# [Study questions]
1. Duplicate the stretch of the article on Wendy Red Star's exhibition from "MUSÉE 29 – EVOLUTION" through "in our lives.".
2. Rewrite the paragraph beginning "The Columbus Museum of Art is currently showcasing" from the article on Wendy Red Star's exhibition as a shorter paragraph that keeps its main facts.

===== Text

MUSÉE 29 – EVOLUTION

Evolution explores the concepts of progress, transformation, growth, and advancement in an age when images are taking a dramatic shift in the role they play in our lives.

A Scratch on the Earth | Wendy Red Star

A Scratch on the Earth | Wendy Red Star

Written by Nicole Miller


The Columbus Museum of Art is currently showcasing Wendy Red Star’s exhibition, A Scratch on the Earth, a comprehensive survey of Red Star’s stunning photography, textiles, and mixed media installations that explore the experience of the Apsáalooke (Crow) Tribe. Red Star historically contextualizes her indigenous roots, drawing on themes of colonialism, feminism, and otherness to investigate the oppressive policies and attitudes enforced by the U.S. government that contributed to the Crow people’s struggle to preserve their land and culture. The personal becomes political, and the political becomes personal as Red Star educates her audience through a combination of research-based photography practice and her own encounters and background, exploring the construction of her identity as a present-day member of the Crow Tribe.

==========
===== Input data

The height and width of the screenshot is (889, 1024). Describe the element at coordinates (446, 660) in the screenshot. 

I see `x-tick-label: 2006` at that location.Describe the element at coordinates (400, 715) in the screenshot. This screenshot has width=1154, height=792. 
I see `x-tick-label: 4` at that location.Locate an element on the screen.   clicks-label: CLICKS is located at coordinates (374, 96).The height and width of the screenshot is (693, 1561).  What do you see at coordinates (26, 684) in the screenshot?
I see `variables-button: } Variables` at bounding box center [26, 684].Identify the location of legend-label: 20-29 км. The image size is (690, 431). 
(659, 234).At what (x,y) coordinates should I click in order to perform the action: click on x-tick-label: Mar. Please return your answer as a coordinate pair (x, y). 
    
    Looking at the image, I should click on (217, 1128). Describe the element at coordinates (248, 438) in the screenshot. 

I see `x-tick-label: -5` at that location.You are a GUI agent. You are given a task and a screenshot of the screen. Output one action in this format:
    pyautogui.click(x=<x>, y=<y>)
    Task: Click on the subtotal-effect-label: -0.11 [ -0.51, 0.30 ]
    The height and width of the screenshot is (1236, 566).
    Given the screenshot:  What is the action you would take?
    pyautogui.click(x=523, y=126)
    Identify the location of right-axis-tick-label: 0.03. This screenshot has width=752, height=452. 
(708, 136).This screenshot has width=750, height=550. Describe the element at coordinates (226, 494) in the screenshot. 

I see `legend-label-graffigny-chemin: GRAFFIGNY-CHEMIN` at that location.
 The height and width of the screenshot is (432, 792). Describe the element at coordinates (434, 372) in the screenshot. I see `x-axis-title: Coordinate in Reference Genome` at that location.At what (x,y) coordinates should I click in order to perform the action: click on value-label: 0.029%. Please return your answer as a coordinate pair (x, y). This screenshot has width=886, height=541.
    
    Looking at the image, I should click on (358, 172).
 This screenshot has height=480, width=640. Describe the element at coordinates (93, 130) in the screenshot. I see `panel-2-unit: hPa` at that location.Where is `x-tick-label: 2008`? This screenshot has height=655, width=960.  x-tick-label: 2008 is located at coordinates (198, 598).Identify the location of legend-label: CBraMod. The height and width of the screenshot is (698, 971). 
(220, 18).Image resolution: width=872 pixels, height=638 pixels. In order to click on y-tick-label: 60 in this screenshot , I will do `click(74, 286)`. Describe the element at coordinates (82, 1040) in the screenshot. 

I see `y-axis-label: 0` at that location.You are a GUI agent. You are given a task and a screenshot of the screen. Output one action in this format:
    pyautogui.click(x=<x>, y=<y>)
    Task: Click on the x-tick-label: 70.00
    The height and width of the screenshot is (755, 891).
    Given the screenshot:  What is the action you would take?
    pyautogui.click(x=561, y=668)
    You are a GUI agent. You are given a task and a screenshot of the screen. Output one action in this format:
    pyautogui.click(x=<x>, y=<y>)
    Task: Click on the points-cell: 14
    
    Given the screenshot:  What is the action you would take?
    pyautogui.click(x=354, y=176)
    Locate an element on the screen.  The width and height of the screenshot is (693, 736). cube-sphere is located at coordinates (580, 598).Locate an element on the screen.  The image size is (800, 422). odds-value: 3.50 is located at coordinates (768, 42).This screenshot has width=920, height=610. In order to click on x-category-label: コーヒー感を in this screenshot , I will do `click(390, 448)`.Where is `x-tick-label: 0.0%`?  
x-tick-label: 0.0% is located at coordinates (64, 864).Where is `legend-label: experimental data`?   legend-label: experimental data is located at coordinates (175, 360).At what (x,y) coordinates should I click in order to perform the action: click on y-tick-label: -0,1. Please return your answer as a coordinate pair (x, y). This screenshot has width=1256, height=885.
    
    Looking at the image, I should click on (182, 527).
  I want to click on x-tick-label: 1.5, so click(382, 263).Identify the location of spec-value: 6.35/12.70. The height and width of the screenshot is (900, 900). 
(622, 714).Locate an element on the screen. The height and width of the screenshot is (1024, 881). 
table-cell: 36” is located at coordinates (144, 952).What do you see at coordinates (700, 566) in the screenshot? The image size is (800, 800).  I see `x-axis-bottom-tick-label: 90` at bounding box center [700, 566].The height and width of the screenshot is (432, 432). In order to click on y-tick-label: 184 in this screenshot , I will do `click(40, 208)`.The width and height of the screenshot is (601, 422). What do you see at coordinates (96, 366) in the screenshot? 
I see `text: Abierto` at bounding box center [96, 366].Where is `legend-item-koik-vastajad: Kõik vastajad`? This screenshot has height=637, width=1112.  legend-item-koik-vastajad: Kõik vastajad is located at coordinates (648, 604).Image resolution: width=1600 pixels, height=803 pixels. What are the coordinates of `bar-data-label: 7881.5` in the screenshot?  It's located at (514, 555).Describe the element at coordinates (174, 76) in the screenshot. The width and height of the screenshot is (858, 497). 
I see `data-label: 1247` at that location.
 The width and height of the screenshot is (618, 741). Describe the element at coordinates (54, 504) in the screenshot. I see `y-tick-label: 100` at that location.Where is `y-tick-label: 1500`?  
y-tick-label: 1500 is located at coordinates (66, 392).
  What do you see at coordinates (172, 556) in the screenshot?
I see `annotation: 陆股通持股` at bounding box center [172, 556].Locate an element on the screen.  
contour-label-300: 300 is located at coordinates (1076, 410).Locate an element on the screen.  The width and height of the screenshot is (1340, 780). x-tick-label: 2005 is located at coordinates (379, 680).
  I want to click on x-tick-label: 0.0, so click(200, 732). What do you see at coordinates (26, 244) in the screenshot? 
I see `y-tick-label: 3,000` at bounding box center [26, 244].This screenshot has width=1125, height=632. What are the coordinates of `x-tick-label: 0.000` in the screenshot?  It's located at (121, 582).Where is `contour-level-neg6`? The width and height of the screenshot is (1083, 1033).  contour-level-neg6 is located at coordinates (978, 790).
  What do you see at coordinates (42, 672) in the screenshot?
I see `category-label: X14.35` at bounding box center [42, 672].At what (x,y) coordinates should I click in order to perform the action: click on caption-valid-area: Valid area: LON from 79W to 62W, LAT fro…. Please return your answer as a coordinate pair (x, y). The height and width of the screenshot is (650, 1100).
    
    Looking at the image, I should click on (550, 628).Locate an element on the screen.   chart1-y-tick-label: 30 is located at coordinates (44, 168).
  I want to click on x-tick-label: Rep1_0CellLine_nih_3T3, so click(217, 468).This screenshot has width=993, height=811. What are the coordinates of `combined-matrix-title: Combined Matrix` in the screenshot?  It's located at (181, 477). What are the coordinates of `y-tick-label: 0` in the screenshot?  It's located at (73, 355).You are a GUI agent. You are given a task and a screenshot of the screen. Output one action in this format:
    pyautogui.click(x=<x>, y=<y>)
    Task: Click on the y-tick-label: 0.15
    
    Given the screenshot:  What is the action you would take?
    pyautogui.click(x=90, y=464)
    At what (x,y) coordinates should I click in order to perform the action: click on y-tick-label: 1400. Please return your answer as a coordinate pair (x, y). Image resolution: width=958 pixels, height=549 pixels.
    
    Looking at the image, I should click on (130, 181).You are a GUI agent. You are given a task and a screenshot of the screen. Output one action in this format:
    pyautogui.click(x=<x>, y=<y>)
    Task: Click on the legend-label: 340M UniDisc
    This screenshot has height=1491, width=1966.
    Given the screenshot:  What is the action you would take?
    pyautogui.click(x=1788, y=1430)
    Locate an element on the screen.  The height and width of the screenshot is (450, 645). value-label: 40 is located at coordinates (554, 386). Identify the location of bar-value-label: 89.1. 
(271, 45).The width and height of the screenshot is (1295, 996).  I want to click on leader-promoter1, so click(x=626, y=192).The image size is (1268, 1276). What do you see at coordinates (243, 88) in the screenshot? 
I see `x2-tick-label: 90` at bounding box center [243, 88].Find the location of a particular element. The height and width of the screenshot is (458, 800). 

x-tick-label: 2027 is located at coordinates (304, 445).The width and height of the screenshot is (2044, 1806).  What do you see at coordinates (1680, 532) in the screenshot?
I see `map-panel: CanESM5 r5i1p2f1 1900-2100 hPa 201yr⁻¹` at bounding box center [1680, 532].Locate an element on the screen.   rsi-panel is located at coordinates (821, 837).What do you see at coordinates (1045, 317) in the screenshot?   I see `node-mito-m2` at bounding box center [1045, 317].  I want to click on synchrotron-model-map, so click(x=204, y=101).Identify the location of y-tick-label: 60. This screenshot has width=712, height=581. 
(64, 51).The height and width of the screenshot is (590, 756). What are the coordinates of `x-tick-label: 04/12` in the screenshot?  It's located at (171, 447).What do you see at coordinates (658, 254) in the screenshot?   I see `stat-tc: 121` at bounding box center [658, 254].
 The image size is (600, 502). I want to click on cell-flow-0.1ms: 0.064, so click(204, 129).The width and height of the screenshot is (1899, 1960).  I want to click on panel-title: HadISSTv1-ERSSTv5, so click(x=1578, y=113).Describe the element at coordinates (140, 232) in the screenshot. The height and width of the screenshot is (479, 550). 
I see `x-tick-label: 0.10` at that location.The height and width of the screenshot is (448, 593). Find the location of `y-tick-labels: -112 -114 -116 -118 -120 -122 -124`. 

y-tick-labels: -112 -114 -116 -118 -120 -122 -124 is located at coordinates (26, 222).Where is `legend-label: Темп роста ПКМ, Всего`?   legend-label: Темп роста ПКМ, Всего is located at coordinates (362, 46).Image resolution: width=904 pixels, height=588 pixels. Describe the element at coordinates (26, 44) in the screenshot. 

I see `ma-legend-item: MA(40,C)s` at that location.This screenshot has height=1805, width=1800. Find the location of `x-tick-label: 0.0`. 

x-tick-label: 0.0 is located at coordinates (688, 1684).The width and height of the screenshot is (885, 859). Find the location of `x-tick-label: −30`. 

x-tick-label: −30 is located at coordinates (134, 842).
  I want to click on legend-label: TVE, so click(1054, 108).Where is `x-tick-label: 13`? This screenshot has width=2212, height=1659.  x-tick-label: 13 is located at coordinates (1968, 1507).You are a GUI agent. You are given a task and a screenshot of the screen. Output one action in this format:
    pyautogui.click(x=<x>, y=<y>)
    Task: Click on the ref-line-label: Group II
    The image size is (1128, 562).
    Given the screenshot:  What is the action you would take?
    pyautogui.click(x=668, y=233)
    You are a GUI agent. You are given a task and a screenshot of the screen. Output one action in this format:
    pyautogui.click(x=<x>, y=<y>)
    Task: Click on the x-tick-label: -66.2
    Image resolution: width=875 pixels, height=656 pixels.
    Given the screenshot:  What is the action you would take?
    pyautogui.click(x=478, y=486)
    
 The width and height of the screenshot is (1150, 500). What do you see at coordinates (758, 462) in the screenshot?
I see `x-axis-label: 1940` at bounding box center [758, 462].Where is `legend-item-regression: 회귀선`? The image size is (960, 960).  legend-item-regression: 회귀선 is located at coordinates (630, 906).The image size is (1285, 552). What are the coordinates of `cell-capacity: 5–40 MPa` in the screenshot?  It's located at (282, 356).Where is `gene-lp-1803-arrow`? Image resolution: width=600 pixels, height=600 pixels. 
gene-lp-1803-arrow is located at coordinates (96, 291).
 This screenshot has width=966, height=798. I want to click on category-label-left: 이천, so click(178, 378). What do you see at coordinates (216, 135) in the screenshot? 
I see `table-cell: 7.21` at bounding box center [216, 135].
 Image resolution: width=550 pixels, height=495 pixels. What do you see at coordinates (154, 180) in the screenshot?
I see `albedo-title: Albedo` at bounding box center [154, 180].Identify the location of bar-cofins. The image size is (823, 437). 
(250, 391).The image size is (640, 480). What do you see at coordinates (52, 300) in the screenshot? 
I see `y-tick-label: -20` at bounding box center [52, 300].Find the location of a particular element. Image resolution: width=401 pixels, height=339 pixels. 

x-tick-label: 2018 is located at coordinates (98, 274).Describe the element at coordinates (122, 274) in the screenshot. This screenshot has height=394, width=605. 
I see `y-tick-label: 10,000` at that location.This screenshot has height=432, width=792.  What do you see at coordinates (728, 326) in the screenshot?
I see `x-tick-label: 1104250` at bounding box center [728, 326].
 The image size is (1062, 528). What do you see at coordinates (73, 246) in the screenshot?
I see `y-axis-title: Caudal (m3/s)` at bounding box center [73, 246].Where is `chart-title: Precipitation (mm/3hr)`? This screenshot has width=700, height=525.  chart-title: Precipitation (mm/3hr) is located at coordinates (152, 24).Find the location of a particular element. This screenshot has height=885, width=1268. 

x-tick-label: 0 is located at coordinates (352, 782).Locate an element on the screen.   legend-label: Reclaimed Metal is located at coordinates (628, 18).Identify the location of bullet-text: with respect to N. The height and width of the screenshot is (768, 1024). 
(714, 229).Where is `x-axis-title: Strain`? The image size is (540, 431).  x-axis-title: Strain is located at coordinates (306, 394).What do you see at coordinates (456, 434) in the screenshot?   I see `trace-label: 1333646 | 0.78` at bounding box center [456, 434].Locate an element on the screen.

==========

# [Exercise responses]
1.
MUSÉE 29 – EVOLUTION

Evolution explores the concepts of progress, transformation, growth, and advancement in an age when images are taking a dramatic shift in the role they play in our lives.

2. The Columbus Museum of Art is showing A Scratch on the Earth, a survey of Wendy Red Star's photography, textiles, and mixed media installations about the experience of the Apsáalooke (Crow) Tribe. Drawing on themes of colonialism, feminism, and otherness, Red Star places her indigenous roots in historical context. She examines the oppressive U.S. government policies and attitudes that added to the Crow people's struggle to keep their land and culture. She combines research-based photography with her own experiences and background to explore how her identity as a present-day Crow Tribe member is constructed.